Hay que decirlo sin anestesia: si Iván Cepeda llega a la presidencia, Colombia no solo se encamina hacia el modelo venezolano… se lanza de cabeza. Y lo más preocupante es que Cepeda no tendría ni que cambiar mucho: solo le falta el camuflado para completar el uniforme ideológico que ha vestido toda su vida, el de guerrillero, un traje hecho a la medida del socialismo del siglo XXI.
Porque Cepeda no es un misterio.
Nunca lo ha sido.
Su admiración por las revoluciones fallidas, por los regímenes que terminaron convertidos en dictaduras, por los gobiernos que arrasaron economías enteras, está documentada. Es un libreto repetido: hablan de justicia social y terminan destruyendo cualquier posibilidad de prosperidad; hablan de libertad y terminan criminalizando la disidencia; hablan de igualdad y terminan igualando a la gente… pero en la pobreza.

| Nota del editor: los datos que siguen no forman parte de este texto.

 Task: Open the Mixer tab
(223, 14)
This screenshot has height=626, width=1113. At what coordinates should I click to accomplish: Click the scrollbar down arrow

Ese es el modelo que llevó a Venezuela al colapso.
Ese es el modelo que Cepeda nunca ha condenado con claridad.
Ese es el modelo que algunos colombianos, inexplicablemente, parecen dispuestos a replicar.
Lo verdaderamente absurdo es esa parte del pueblo que, viendo el desastre venezolano —el hambre, el éxodo, la represión, el derrumbe total de una nación— todavía dice: “sí, yo quiero eso aquí”. Como si estuviéramos destinados a tropezar no con la misma piedra, sino con la misma ruina que millones de venezolanos dejaron atrás a pie, cruzando trochas, buscando sobrevivir.
Y claro, si la propuesta es entregar el país a quienes admiran dictaduras, lo mínimo sería que nos preparáramos para un presidente que, si pudiera, llegaría a la posesión en camuflado, listo para convertir la ideología en decreto y el odio en política pública.
Colombia merece algo mejor. Merece sensatez, libertad, oportunidades.
Pero si elegimos a quienes veneran modelos fracasados, entonces sí:
el pueblo habrá escogido comerse la misma mierda que arruinó a Venezuela.
Y después no digan que no se les advirtió.